Radiation and Relaxation of Oscillons

TL;DR

This paper investigates the longevity and radiation emission of oscillons across different potentials, revealing potential for infinitely long-lived oscillons in convex potentials, with detailed analysis of their energy, frequency, and radiation spectra.

Contribution

It introduces a new class of convex potentials for oscillon study and demonstrates their remarkable longevity compared to traditional models.

Findings

Oscillons in convex potentials do not decay within simulation times up to 10^7 units.

Oscillons in quartic and sine-Gordon models decay relatively quickly.
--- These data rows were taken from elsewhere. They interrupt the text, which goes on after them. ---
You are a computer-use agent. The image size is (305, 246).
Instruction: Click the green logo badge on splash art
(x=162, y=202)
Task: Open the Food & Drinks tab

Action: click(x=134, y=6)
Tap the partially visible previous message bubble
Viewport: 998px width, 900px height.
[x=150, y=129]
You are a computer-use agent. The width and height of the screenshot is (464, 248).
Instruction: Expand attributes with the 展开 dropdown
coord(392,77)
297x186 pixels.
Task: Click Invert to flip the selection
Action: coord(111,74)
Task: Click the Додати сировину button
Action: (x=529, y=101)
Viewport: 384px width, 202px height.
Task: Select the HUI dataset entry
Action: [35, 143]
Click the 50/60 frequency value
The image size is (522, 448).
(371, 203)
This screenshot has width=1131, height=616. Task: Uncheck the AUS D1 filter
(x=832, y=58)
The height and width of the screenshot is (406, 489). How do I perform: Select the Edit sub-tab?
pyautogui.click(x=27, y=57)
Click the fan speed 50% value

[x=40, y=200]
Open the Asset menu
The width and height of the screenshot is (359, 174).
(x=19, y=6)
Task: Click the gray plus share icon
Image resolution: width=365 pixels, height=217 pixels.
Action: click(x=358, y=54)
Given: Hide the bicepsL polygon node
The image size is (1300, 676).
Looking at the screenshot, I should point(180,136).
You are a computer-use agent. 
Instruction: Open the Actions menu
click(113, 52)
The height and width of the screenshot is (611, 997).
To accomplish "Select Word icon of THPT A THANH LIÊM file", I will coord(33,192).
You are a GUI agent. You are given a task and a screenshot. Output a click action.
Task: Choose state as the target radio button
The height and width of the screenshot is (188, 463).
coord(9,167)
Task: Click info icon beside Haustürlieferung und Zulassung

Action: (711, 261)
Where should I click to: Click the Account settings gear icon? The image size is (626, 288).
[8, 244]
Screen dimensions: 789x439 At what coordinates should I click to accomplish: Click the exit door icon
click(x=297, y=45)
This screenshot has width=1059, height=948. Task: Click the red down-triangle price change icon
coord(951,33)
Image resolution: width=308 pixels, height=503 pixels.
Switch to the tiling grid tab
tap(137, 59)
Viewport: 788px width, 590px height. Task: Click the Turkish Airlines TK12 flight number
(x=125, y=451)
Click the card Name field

Distinct frequency peaks characterize the emitted radiation spectra.

Abstract

We study oscillons, extremely long-lived localized oscillations of a scalar field, with three different potentials: quartic, sine-Gordon model and in a new class of convex potentials. We use an absorbing boundary at the end of the lattice to remove emitted radiation. The energy and the frequency of an oscillon evolve in time and are well fitted by a constant component and a decaying, radiative part obeying a power law as a function time. The power spectra of the emitted radiation show several distinct frequency peaks where oscillons release energy. In two dimensions, and with suitable initial conditions, oscillons do not decay within the range of the simulations, which in quartic theory reach 10^8 time units. While it is known that oscillons in three-dimensional quartic theory and sine-Gordon model decay relatively quickly, we observe a surprising persistence of the oscillons in the convex potential with no sign of demise up to 10^7 time units. This leads us to speculate that an oscillon in such a potential could actually live infinitely long both in two and three dimensions.